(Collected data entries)

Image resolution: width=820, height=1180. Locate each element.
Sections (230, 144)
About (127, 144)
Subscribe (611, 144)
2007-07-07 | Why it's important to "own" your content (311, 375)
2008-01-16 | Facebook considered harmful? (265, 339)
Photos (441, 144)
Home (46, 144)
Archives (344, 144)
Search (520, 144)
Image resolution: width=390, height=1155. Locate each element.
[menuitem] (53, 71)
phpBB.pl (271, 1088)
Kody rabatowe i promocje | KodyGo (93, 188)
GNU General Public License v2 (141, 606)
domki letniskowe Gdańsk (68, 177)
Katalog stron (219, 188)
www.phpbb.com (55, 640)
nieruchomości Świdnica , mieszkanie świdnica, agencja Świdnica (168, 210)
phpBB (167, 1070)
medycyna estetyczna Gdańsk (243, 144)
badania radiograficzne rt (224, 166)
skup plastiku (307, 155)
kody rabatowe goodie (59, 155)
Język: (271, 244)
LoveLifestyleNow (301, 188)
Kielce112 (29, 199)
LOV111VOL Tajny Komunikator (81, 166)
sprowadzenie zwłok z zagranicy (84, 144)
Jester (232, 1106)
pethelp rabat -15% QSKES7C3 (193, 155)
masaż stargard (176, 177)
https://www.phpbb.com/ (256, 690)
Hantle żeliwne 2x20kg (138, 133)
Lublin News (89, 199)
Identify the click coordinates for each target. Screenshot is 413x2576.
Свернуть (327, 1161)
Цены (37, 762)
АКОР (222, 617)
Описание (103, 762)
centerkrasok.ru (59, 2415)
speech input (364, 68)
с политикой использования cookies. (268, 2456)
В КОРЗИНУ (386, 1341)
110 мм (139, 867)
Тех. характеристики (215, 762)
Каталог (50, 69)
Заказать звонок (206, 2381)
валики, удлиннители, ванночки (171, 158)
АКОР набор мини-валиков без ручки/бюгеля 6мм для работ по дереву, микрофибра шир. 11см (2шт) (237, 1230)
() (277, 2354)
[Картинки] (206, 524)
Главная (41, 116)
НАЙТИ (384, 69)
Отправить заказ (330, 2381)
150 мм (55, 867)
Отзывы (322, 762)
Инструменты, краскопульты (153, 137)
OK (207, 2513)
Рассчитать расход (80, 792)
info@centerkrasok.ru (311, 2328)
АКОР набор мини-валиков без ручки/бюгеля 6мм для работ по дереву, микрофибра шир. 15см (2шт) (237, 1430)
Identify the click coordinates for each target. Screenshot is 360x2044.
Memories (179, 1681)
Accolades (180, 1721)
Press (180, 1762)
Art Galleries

▸ Exercise objective
Only those lines of the entries above that run from the line containing "Отправить заказ (330, 2381)" to the line containing "info@centerkrasok.ru (311, 2328)", both included, should be transcribed exactly.

▸ Finished task
Отправить заказ (330, 2381)
150 мм (55, 867)
Отзывы (322, 762)
Инструменты, краскопульты (153, 137)
OK (207, 2513)
Рассчитать расход (80, 792)
info@centerkrasok.ru (311, 2328)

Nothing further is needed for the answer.